Without much incentive to communicate their strategies and internal developments, it is difficult to obtain complete information on hedge fund performance. However, a detailed analysis by alternative investment services firm Canoe Intelligence, backed by Goldman Sachs in its latest funding round, points to the differences that arise within the hedge fund space.
The dilemma, according to the entity in a report, is that performance benchmarks for the segment do not provide the full picture, as they tend not to include the vehicles that actually dominate institutional allocations. As a result, the firm decided to analyze hedge fund performance using aggregated data drawn directly from account statements, investor letters, and fund reports from more than 500 institutional investors and over 18,000 limited partners.
From this exercise, some trends emerge when looking at the most relevant hedge funds, which Canoe classifies as “VIP.” Within this segment, the firm observed trends related to different strategies and how size appears to work for or against various structures.
Specifically, multi-manager hedge funds seem to benefit from greater size, while relative value and arbitrage vehicles are a more fertile ground for smaller firms.
Pod Shops: The Advantage of Scale
Breaking down the different categories, the report highlights that there is one type of hedge fund that proves more effective at capital preservation: multi-manager hedge funds.
These platforms, known as “pod shops”—as they consist of different teams, each with their own investment philosophies, actively managing their allocated portions of the portfolio—have demonstrated the ability to navigate market volatility with limited drawdowns and rapid recoveries.
The most relevant multi-manager hedge funds within institutional portfolios, the VIPs, the report notes, “showed the smallest drawdowns of any segment analyzed, including VIP quantitative and arbitrage strategies.”
For example, during the market turmoil of October 2023, VIP pod shops recorded virtually no losses, according to the firm’s estimates, while the broader VIP hedge fund segment experienced a 3% contraction. This occurred while the adjusted S&P 500 fell by 5% over the same period. Similarly, in April 2025, multi-manager vehicles posted declines of 0.5%, compared to 2.7% for VIP hedge funds and 4.5% for the U.S. equity market.
What explains this behavior? According to Canoe, as highlighted in its report, size works in favor of these hedge funds. “Large multi-manager platforms have built risk mitigation strategies to absorb market dislocations—across sectors and strategies—without a material impact on the portfolio,” they noted.

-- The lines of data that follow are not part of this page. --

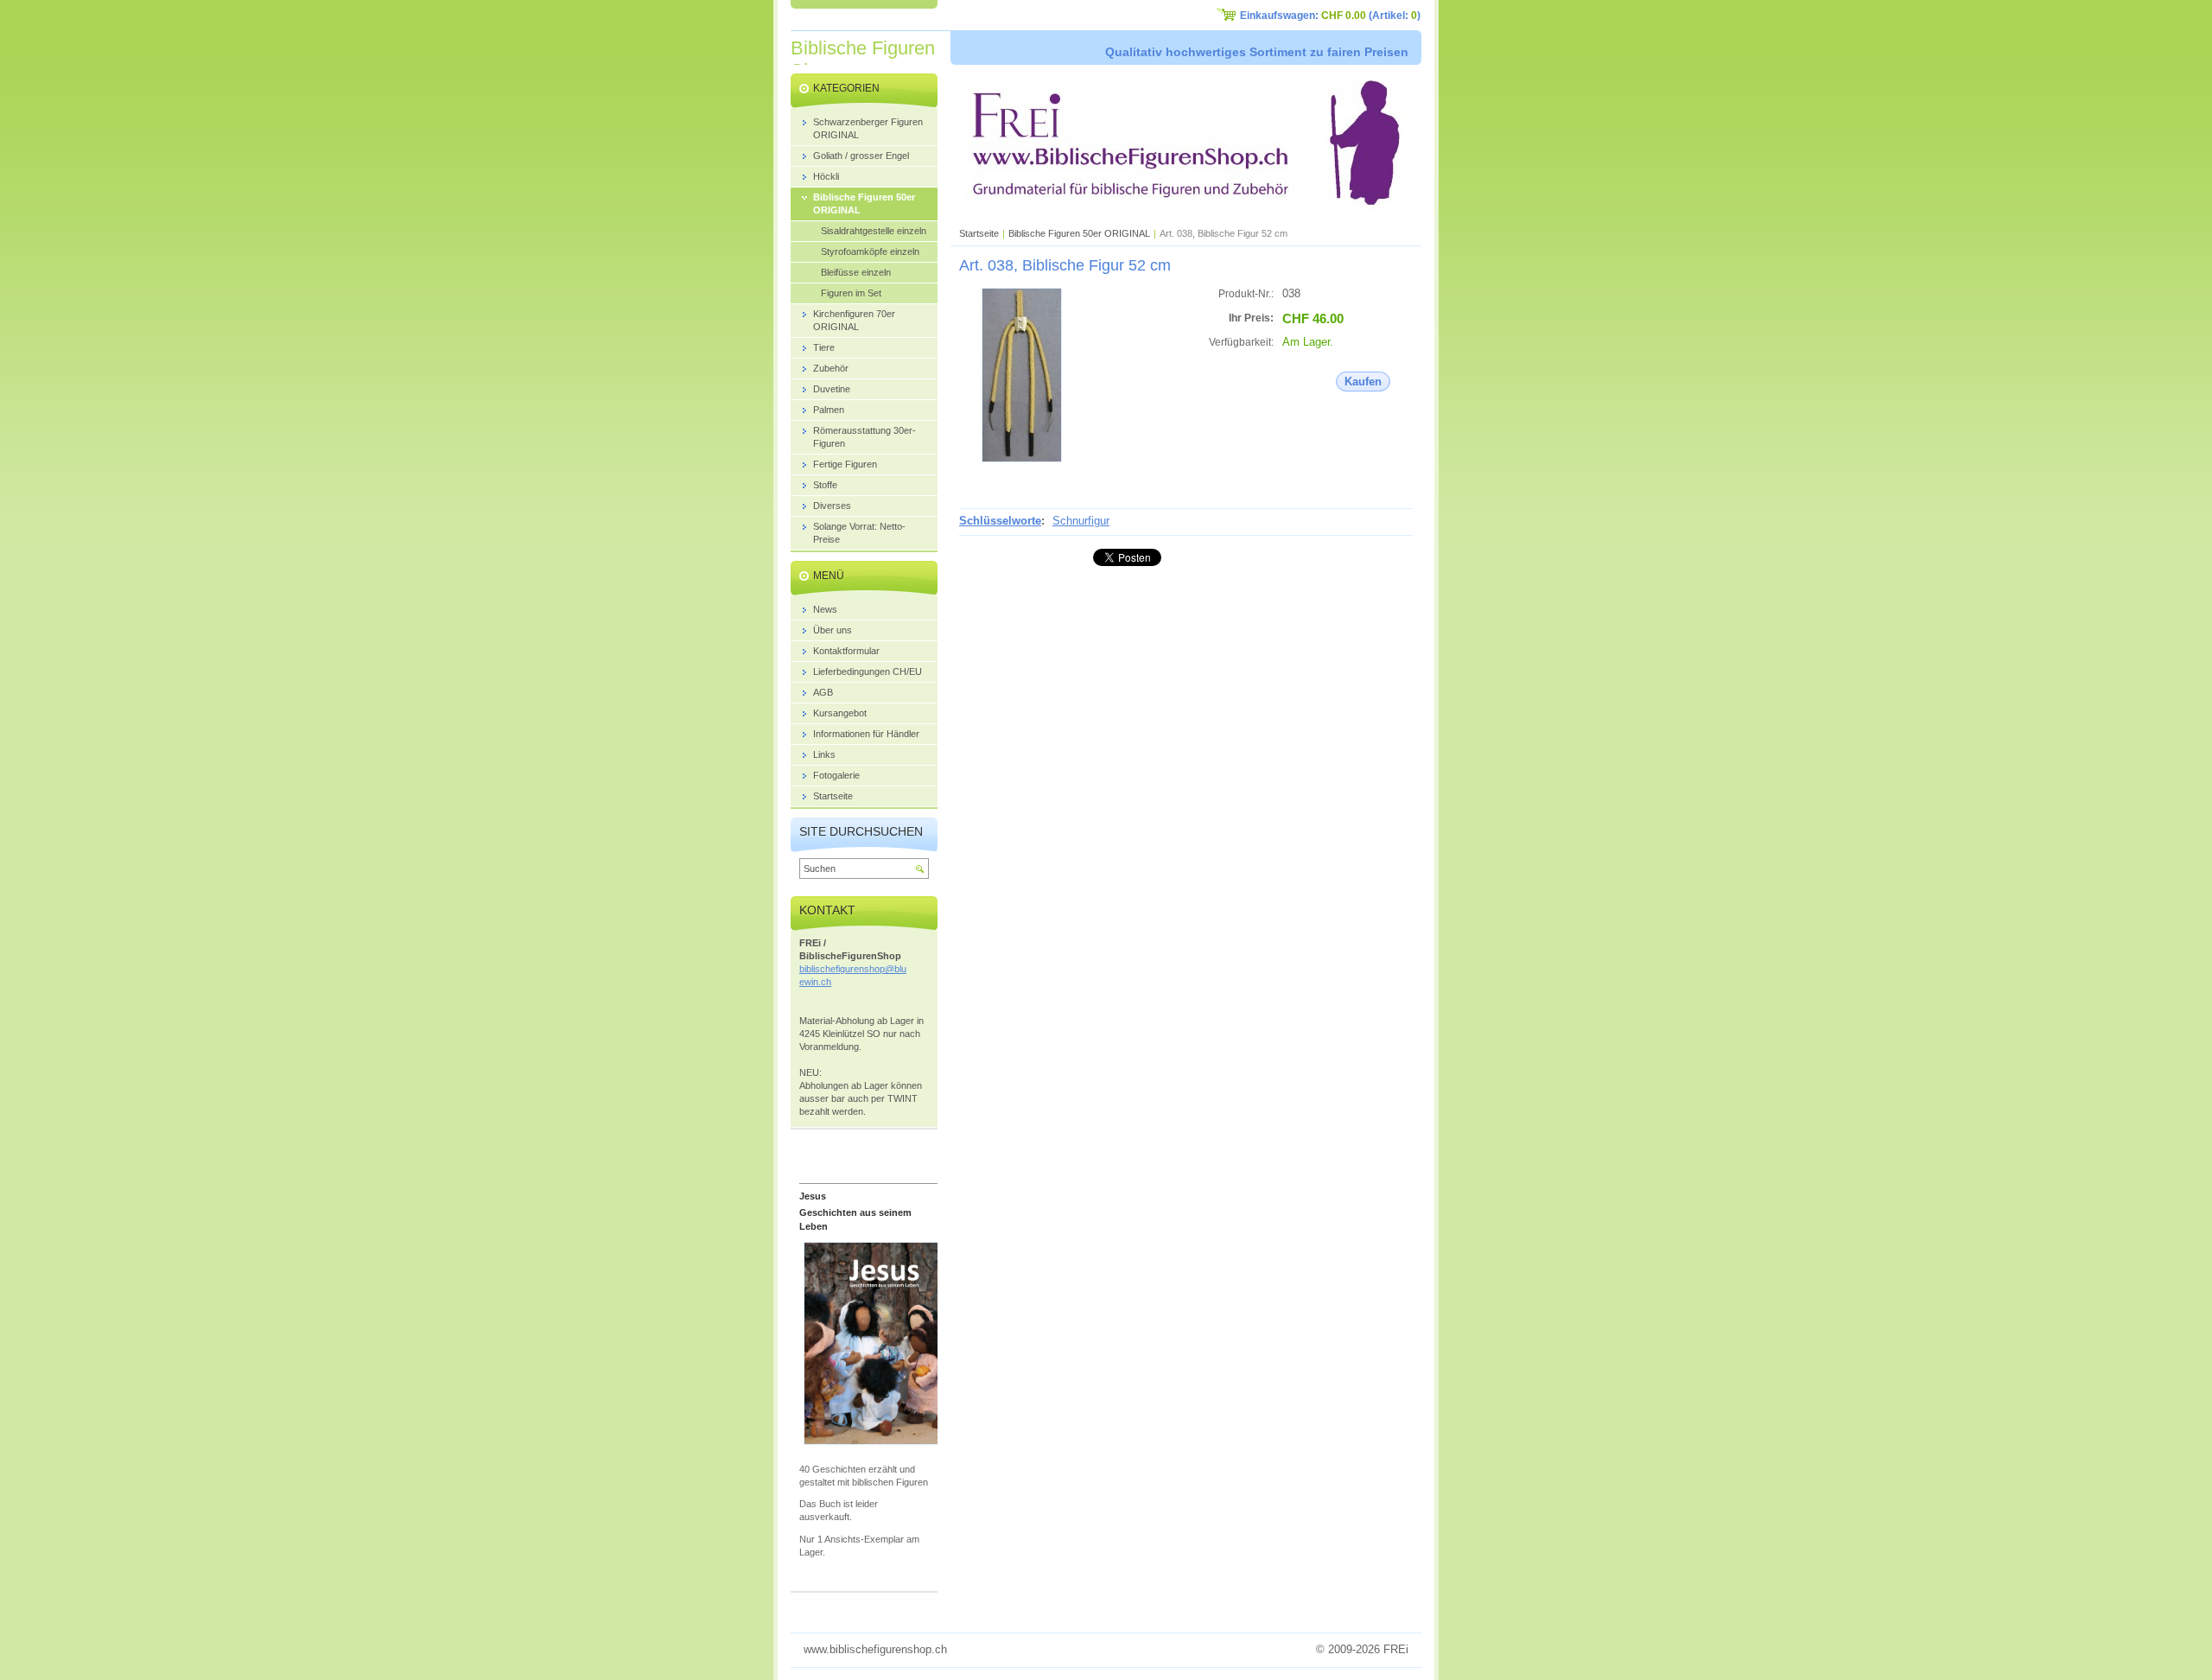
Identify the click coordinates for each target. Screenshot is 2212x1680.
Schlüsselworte (1000, 520)
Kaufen (1363, 381)
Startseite (979, 233)
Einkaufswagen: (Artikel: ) (1330, 16)
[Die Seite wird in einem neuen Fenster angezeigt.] (1022, 458)
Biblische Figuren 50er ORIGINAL (1079, 233)
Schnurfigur (1080, 520)
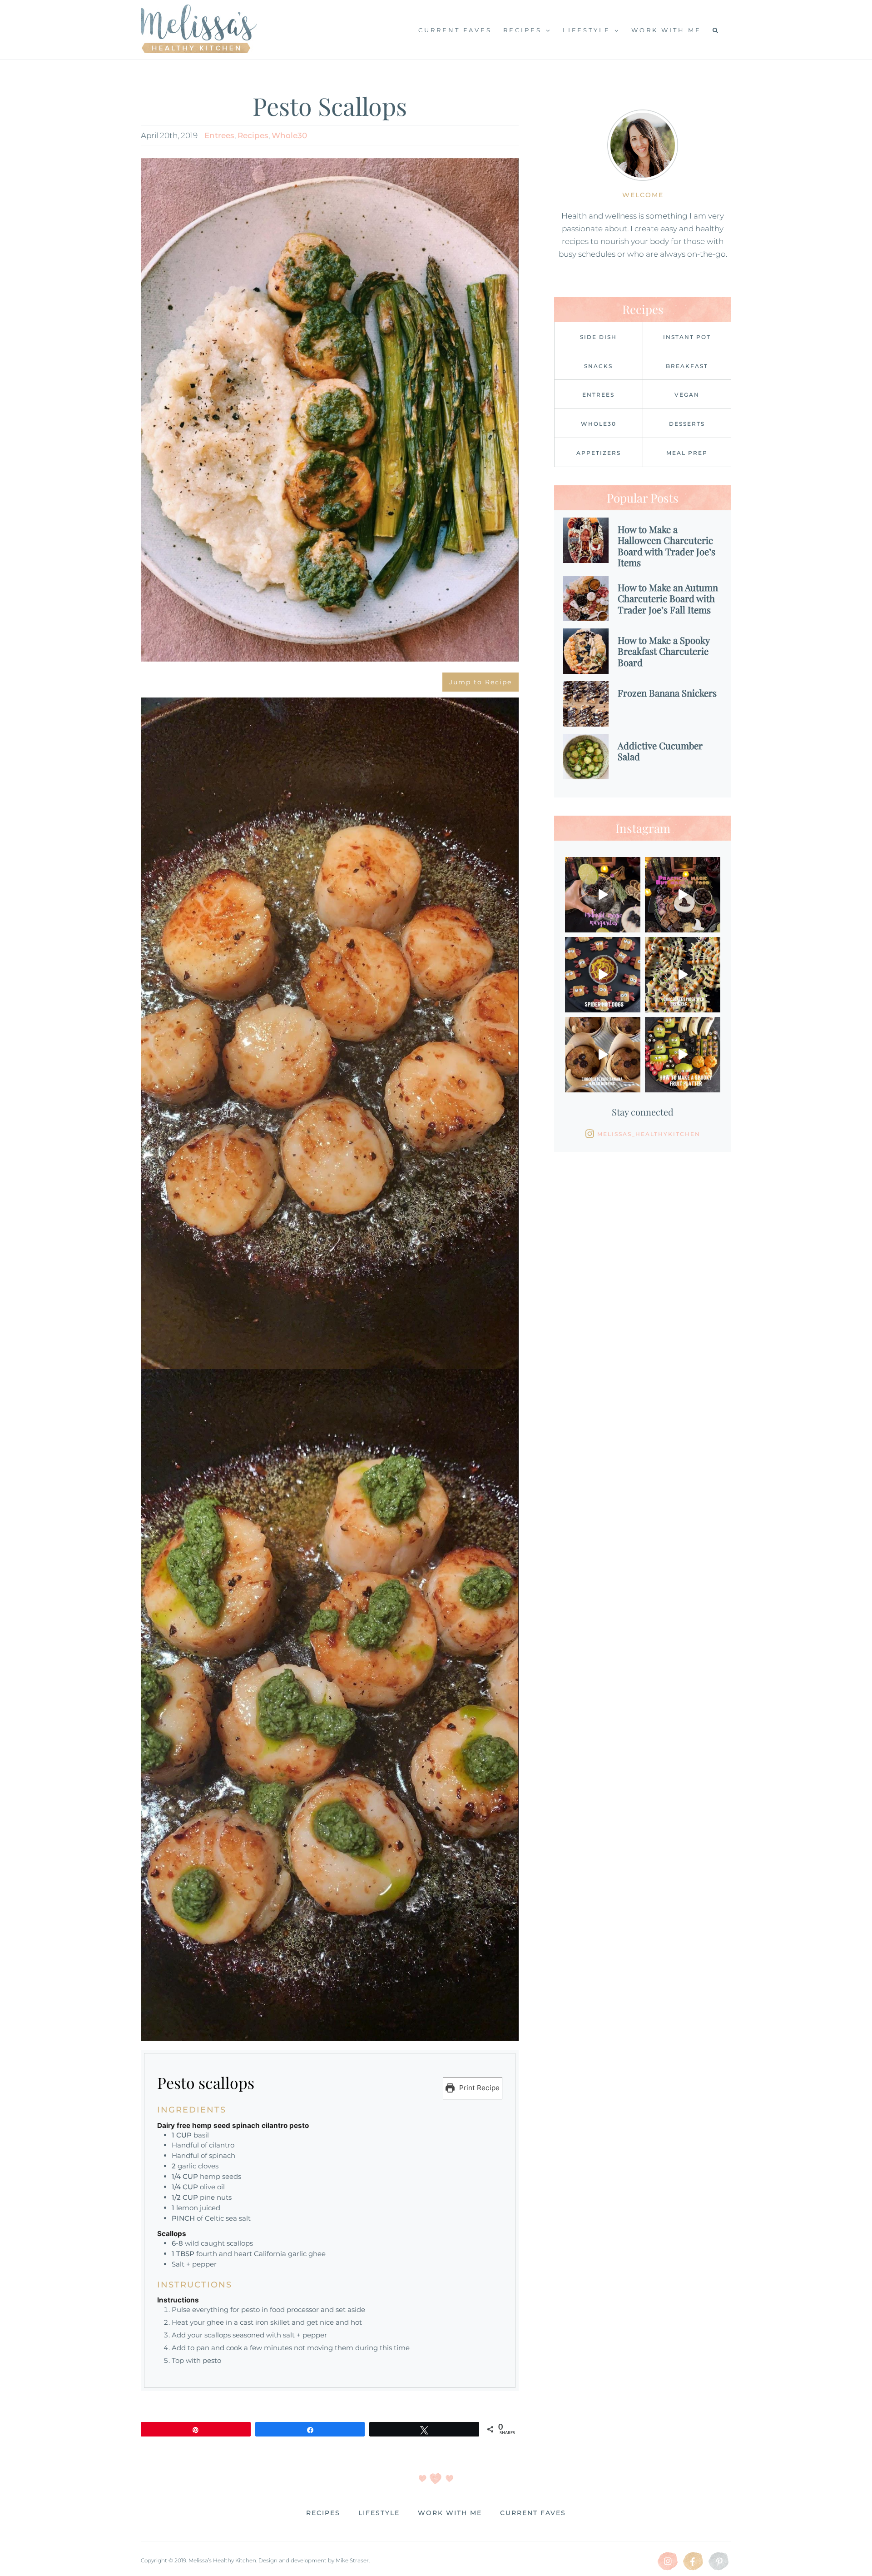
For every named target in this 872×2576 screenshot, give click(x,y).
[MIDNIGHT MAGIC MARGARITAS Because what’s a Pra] (602, 894)
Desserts (687, 423)
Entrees (219, 135)
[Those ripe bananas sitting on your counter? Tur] (602, 1054)
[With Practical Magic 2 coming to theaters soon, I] (682, 894)
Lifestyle (379, 2513)
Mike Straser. (353, 2560)
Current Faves (533, 2513)
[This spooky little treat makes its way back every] (682, 974)
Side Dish (598, 337)
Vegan (686, 394)
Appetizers (598, 452)
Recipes (253, 135)
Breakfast (687, 366)
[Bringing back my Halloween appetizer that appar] (602, 974)
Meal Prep (687, 452)
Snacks (598, 366)
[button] (716, 29)
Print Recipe (478, 2087)
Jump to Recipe (480, 682)
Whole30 (289, 135)
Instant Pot (687, 337)
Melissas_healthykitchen (648, 1134)
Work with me (450, 2513)
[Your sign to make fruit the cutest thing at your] (682, 1054)
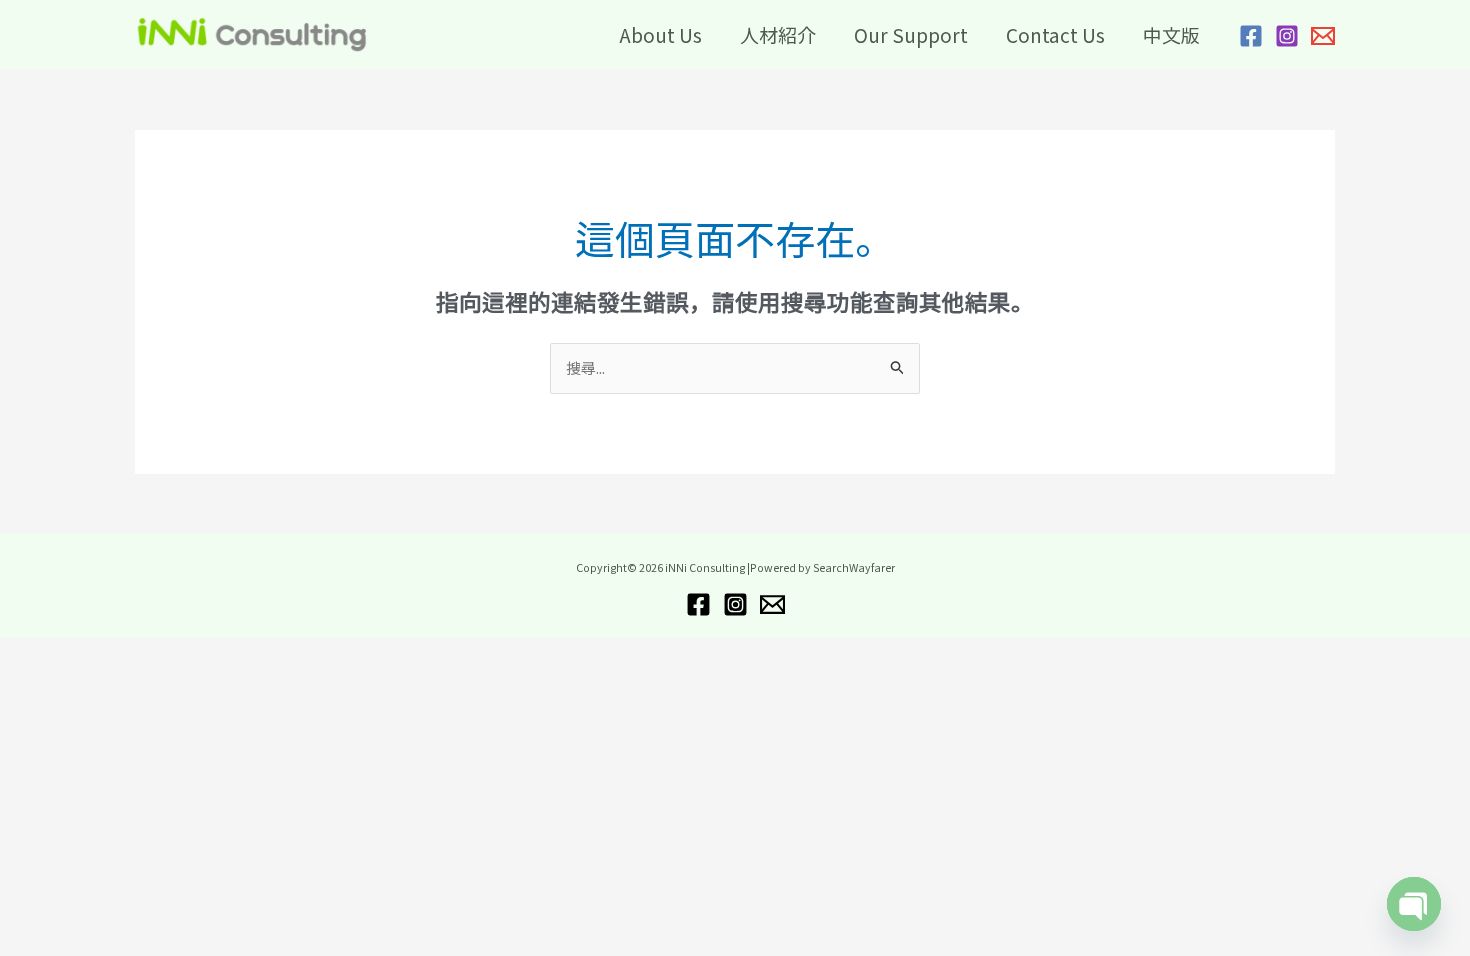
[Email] (1323, 36)
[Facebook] (1251, 36)
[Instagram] (1287, 36)
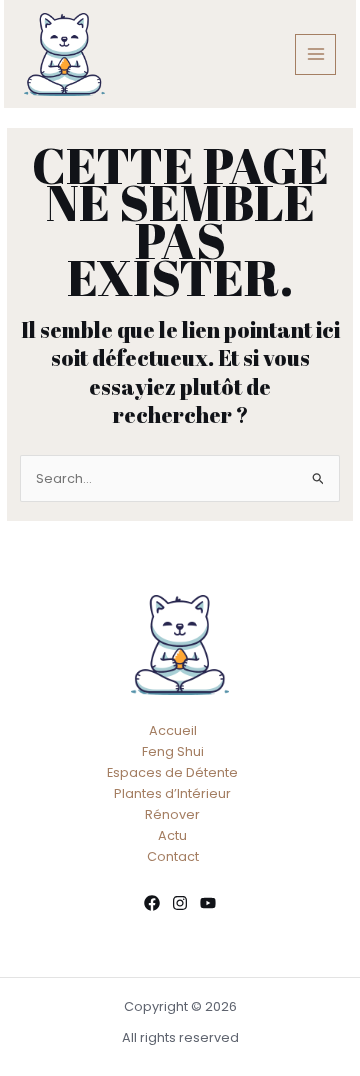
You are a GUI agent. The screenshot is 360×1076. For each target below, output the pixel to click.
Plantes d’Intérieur (172, 793)
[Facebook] (152, 903)
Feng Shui (173, 751)
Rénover (172, 814)
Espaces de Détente (172, 772)
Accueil (173, 730)
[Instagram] (180, 903)
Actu (172, 835)
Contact (173, 856)
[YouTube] (208, 903)
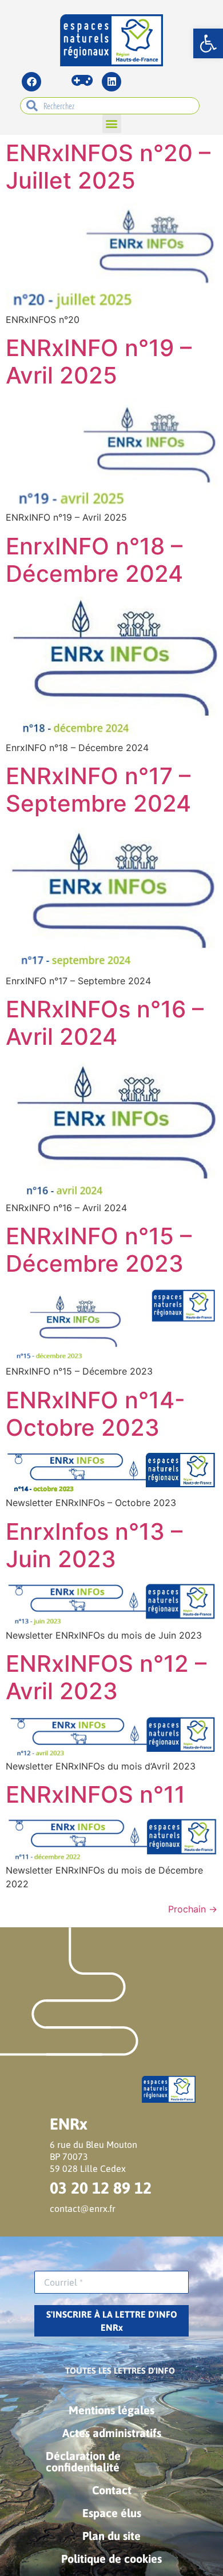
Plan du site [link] (111, 2535)
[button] (111, 123)
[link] (208, 43)
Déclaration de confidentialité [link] (83, 2461)
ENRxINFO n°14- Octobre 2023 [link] (95, 1413)
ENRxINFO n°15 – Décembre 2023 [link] (99, 1249)
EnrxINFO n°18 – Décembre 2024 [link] (94, 560)
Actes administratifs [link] (111, 2432)
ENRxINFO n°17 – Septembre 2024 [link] (98, 789)
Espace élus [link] (111, 2512)
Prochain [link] (192, 1909)
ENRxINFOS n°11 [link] (95, 1794)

Since each portion of the multi-manager vehicle—each “pod”—has a different risk/return profile and relationship with the broader market, gains and losses across the platform can offset one another.
Relative Value and Arbitrage: The Reward for Agility
While there are many contexts in which size benefits investment funds, in the case of hedge funds, relative value and arbitrage strategies were identified as areas where it is better not to grow too large.
In this segment of the market, agility is what is rewarded, according to Canoe’s data. On an absolute basis, looking at the past three years, relative value hedge funds overall have delivered an 8% annual return with 2.6% annualized volatility, while the VIP segment—comprising larger hedge funds—within relative value and arbitrage strategies posted a 6% return with 1.4% volatility.
This means that smaller vehicles achieved better performance, accepting greater turbulence in the process.
In this case, larger size is no longer a comparative advantage, as it is with pod shops. “Relative value and arbitrage strategies are fundamentally about speed and agility,” Canoe explains, as they focus on exploiting pricing inefficiencies that may disappear within hours or days.
“At scale, the ability to execute quickly enough to capture those opportunities becomes structurally more difficult,” they explained in the report. For example, larger positions may impact the market, or decision-making agility may be reduced due to more complex approval chains.
The Hedge Fund Benchmark Dilemma
The financial services firm’s study aims to capture dynamics that traditional hedge fund benchmarks fail to reflect, given how they are constructed.
Most, they noted, are based on information voluntarily provided by managers. As a result, there is a bias toward firms that are actively raising capital, while larger and more successful firms, those with little marketing incentive to report and many reasons to keep their performance private, are underrepresented.
“The result is an index shaped more by who participates than by where institutional capital actually resides. This is a contribution bias and has skewed published benchmarks toward smaller managers that are in capital-raising mode,” they stated in the report.
This leaves out large segments of the hedge fund industry from standard metrics, such as multi-manager platforms, quantitative investing giants, and “global macro legends”—investment firms managing hundreds of billions of dollars in assets.